50BOLD: But you passed though, right?

Toler: I did. But I didn’t learn anything. I regret that. And I did the same thing in law school. Although, I didn’t mind not going to class in law school because I didn’t think they taught me anything worthy. I did this throughout my college and law school years.

And I wish I just hadn’t done it in college because I could have learned a lot.

50BOLD: What do you have that you treasure the most?

Toler: I put together for Christmas once, all of the slides and photos from 1958 forward and had them all digitalized. I put them in a series of books that I made for my mother. And I gave her a seven-volume retrospective of her life. I am most proud of that.

50BOLD: What did she say, what did she do?

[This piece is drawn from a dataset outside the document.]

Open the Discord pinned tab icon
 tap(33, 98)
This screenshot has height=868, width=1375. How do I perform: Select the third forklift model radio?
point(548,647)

Toler: It was funny. She couldn’t look at them. It was weird. She opened it up, closed it and started crying and I had never known her to get emotional, but something about those volumes was very hard for her. She didn’t read the book I had written about her either. She went through so much and sometimes just to make it through to the next day, she said, “I’ve got to put that away because I don’t have time to deal with that now.” And I thought, if I pulled the cork out of that bottle, she wouldn’t be able to stop the flood.

50BOLD: Do you have a mantra you live by?

Toler: Don’t believe the lies you tell other people. My mother used to say that.

A lie won’t help. You can’t be offended by anything, anybody tells you, whether it’s true or not true. Either way, there’s nothing to take offense about. You have to be out in front about how you feel all the time. So people get into trouble. She said when they lie, they say, “I feel terrible right now, I deserve to feel better. I need to take this drug, or I need to take this drink, or I need to do this.” They continue to spend money that they don’t have and all because they are lying to themselves.

Now, you can tell other people that you are always feeling okay. You can’t go home and say that and soothe yourself in a manner that sends your life out of control. Are you with me? That’s the one that I’ve always got to say, what did I do today? Was there anything wrong with it? You have to be brutally honest with yourself.